Material provided:
────────────────────────────────────────

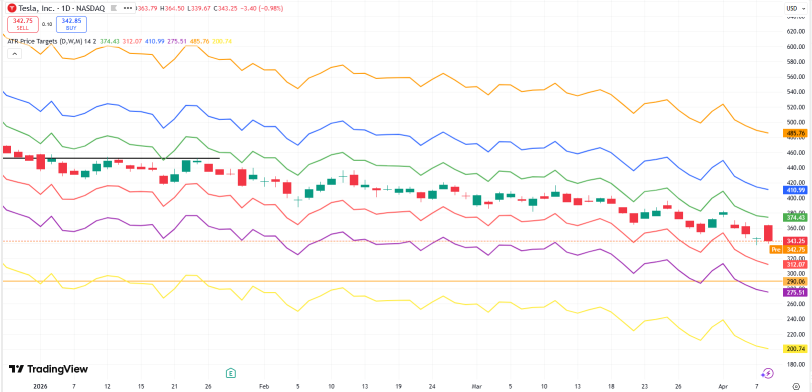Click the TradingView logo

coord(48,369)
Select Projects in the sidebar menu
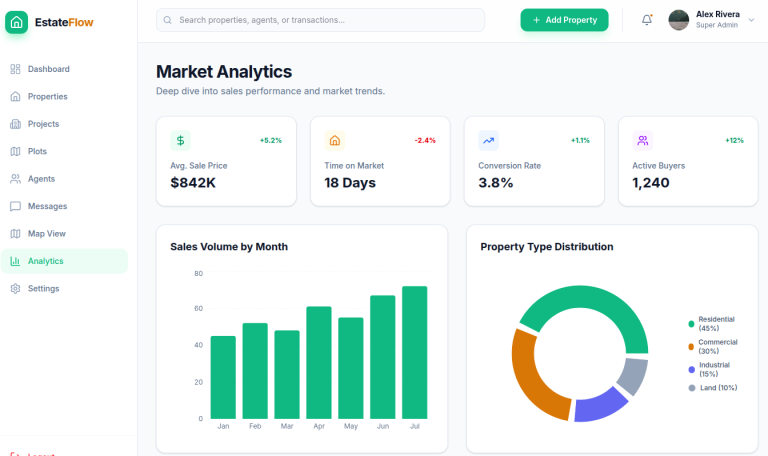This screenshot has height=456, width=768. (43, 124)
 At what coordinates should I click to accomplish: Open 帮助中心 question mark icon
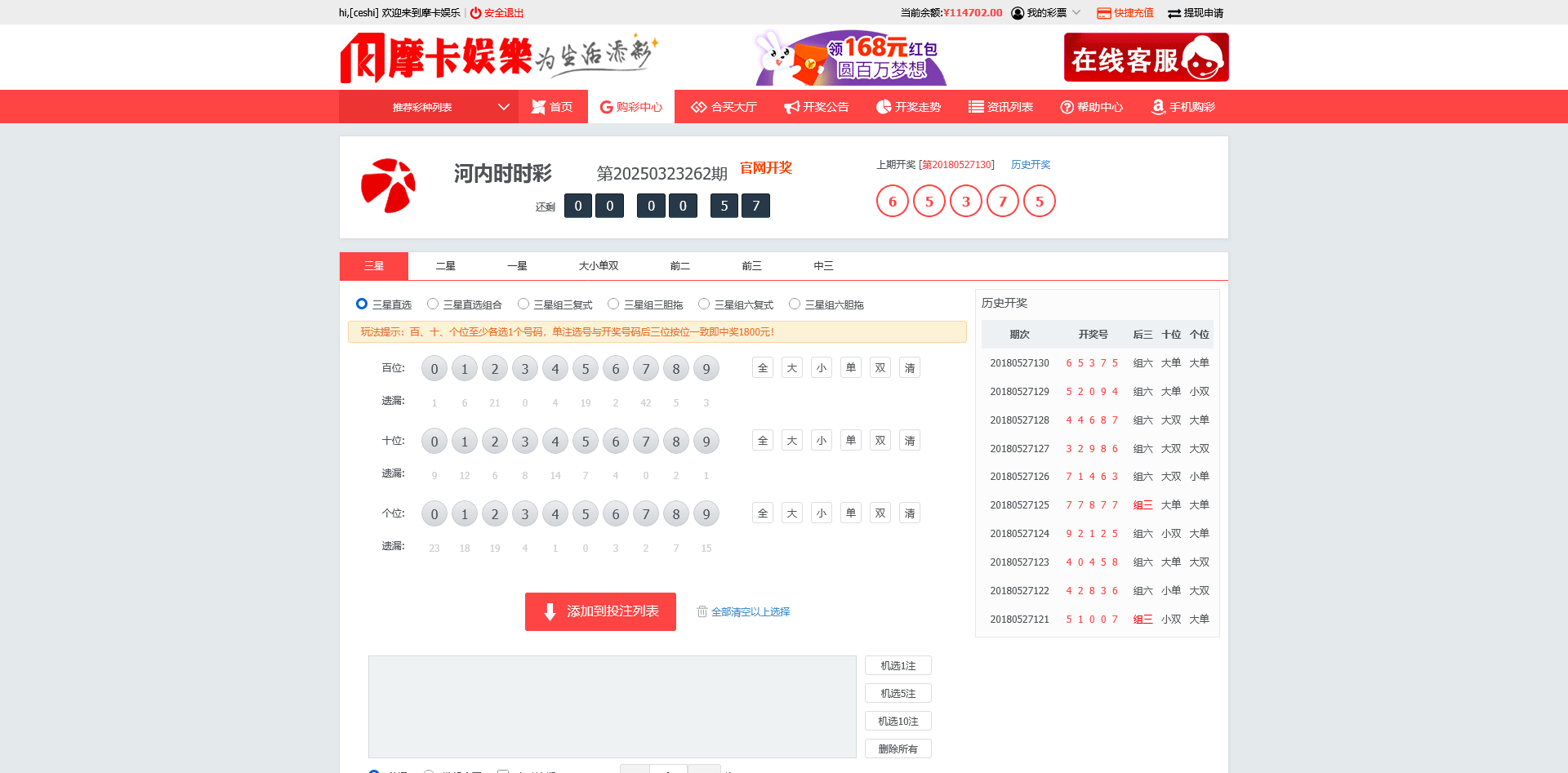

────────────────────────────────────────

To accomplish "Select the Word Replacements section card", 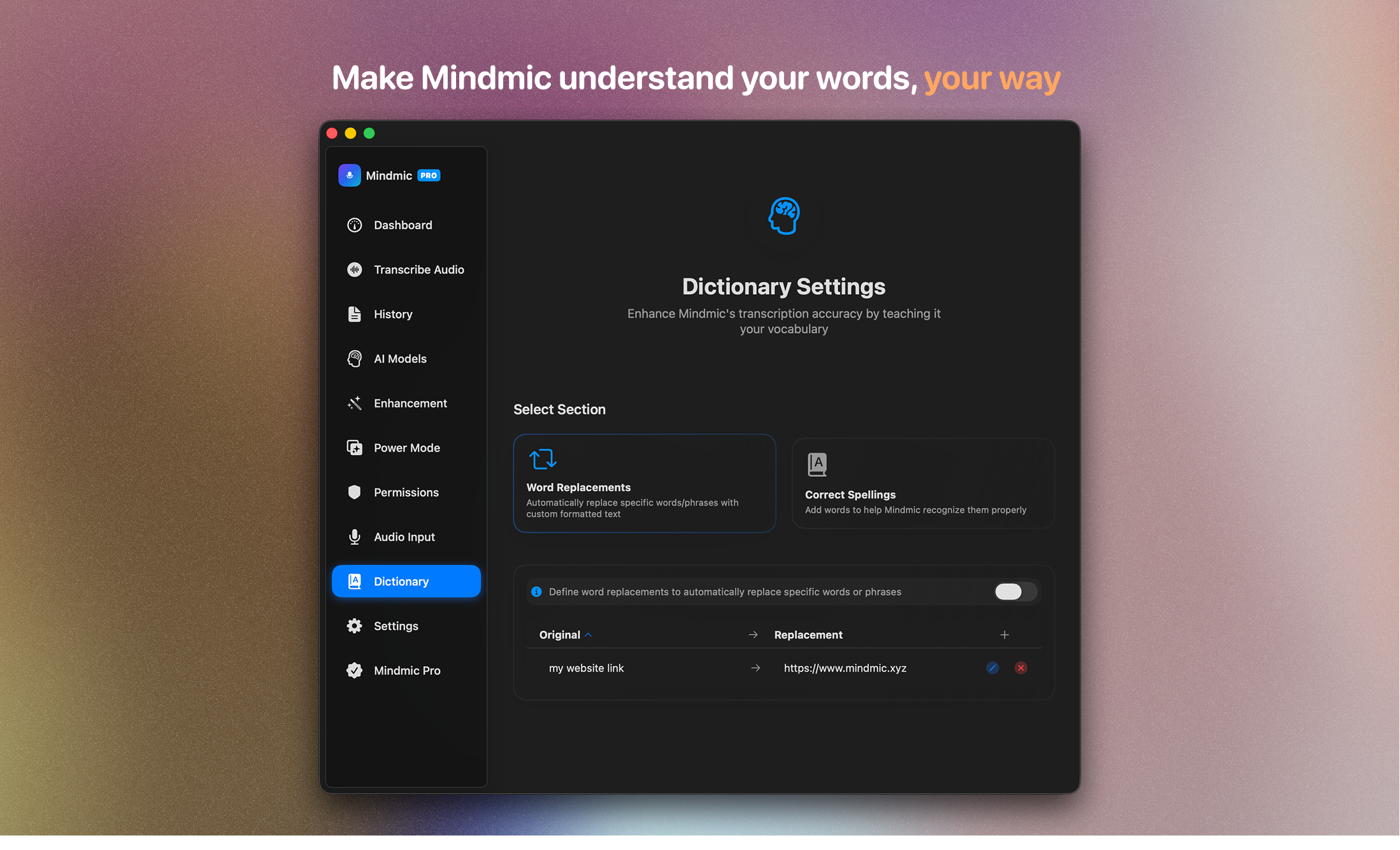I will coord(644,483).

────────────────────────────────────────

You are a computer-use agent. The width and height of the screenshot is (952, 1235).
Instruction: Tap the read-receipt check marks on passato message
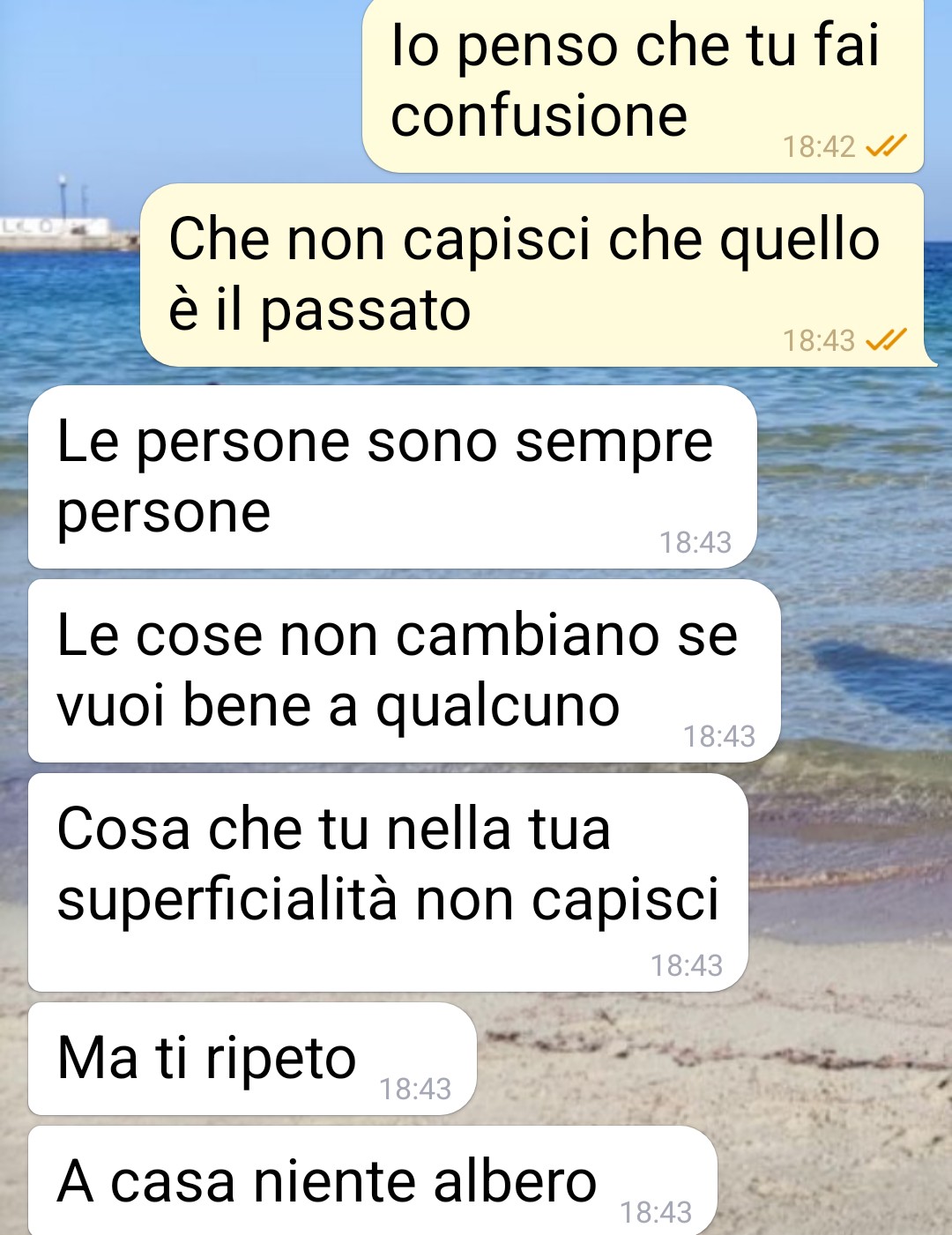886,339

────────────────────────────────────────

Stated exercise:
Transcribe the data from the line containing "Select Projects in the sidebar menu" through the line containing "At what coordinates", leaving out the pictures.

Finished task:
Select Projects in the sidebar menu
This screenshot has height=456, width=768. (43, 124)
 At what coordinates should I click to accomplish: Open 帮助中心 question mark icon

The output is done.